I wanted to be a good sport about this. I wanted to seem unthreatened. I wanted to convey a stance that was not “anti,” but “post”: I’m beyond being ill at ease. That’s what I wanted my stance to be saying. I wanted to match Ron’s leading-man assertion. But I wasn’t there yet. I ducked the photo, though I couldn’t dodge the lei. Scuffling with my iridescent receptionist, I dropped several packages of peanuts I’d saved from the flight and also my journal, which I retrieved with a pounce. This awkward behavior created a catch in the smoothness of the whole maneuver, and my welcome girl’s face became knit with the faintest of frowns.

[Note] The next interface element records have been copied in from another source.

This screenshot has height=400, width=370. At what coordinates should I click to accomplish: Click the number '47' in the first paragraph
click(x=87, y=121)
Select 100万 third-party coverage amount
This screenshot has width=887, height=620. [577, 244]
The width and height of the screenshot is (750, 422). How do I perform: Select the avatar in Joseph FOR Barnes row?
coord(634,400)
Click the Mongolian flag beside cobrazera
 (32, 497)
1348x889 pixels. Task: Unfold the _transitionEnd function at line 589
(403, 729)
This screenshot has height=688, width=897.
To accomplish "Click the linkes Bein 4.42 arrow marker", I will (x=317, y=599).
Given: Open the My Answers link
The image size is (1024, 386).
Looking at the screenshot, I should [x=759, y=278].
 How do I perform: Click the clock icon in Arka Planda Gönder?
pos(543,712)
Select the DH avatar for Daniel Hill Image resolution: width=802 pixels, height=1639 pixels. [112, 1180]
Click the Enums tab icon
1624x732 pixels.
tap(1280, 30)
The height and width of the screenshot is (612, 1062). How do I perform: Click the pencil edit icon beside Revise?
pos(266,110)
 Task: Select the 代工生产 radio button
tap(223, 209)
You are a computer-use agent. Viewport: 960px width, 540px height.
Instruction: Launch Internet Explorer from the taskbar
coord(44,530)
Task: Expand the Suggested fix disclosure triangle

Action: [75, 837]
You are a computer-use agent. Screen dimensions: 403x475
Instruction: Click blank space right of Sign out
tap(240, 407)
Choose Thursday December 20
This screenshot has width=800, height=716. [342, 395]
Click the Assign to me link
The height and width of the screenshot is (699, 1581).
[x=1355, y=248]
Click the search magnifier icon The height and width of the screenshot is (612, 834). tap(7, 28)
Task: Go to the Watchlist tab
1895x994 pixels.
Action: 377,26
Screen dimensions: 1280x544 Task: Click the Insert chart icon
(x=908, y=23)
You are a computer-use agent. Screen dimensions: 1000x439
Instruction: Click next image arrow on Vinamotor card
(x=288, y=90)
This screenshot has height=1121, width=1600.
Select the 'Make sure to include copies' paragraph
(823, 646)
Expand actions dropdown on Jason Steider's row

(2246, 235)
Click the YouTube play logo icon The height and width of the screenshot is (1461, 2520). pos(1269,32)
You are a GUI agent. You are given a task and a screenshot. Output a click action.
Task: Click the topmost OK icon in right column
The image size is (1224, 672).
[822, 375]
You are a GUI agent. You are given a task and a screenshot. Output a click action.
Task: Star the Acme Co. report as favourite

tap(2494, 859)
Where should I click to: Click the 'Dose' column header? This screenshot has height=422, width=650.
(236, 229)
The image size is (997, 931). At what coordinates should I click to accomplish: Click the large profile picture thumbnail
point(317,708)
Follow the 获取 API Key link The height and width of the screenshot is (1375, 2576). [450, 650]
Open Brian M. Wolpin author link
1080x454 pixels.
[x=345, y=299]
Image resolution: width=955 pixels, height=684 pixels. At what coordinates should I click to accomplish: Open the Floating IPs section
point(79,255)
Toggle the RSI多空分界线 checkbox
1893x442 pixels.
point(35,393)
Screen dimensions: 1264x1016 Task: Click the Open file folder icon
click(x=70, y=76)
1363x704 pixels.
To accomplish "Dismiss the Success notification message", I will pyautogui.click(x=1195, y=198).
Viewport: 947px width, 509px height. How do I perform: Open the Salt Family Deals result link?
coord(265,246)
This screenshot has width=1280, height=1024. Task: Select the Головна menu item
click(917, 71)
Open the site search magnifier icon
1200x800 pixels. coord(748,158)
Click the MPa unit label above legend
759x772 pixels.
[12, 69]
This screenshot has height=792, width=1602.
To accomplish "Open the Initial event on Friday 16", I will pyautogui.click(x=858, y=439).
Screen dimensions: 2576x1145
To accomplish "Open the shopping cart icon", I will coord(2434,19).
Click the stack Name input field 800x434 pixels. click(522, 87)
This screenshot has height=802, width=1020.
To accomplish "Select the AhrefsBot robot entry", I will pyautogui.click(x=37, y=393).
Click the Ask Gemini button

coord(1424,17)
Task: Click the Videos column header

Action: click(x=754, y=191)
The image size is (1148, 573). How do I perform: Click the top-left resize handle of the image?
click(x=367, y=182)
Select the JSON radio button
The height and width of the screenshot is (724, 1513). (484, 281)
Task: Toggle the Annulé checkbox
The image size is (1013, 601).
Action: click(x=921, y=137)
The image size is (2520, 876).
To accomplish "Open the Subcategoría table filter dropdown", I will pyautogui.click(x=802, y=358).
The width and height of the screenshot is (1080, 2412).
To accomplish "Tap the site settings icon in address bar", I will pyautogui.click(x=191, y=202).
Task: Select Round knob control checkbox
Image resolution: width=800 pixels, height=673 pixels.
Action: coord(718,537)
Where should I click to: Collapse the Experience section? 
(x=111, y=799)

Ron, though, rescued us, blessing the moment with his big grin and his constant smile, full of pleasure and professionalism. He exudes a male animus that the equally short Norman Mailer would kill for, I made mental note to write. Also a soft concern. And total authority.

“Everything is OK?” Ron cocked his head ever so slightly, interrupting his pattering discourse on the local language (difficult), the local people (always smiling) and the procedure at temples for using the “happy room,” or bathroom (ask him, Mr. Ron). I nodded mutely, eyeing the leather sunglasses case he had strapped to his belt along with a black, collapsible umbrella, as compact as a billy club.

“Get into the bus,” he smiled. I did, with no further struggle.

Floating over the city and toward my bed, I wondered: Had the cool fingers I’d felt on my arm belonged to the silky girl or to Ron? A faint sensation still lingered of just the barest moment of contact, like a moth brushing skin. As I slipped into a semi-dream, I became the moth and Ron my captor. Then Ron and the girl became entangled. He was wearing her silks and she his name tag. Then I was the girl wrapped up with Ron. I gave him back his name tag. It said “Ron.” I put on my own. It said “Orient Escapade.” As the bus sighed along, I went fully to sleep, convinced I’d finally arrived.